START Material supplied
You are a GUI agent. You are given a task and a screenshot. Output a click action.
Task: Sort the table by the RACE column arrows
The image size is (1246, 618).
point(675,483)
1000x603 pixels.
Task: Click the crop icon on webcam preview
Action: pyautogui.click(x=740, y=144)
END Material supplied
**Exercise**
Could every entry be given again exactly, with no line skipped?

**Reply to the task**
You are a GUI agent. You are given a task and a screenshot. Output a click action.
Task: Sort the table by the RACE column arrows
The image size is (1246, 618).
point(675,483)
1000x603 pixels.
Task: Click the crop icon on webcam preview
Action: pyautogui.click(x=740, y=144)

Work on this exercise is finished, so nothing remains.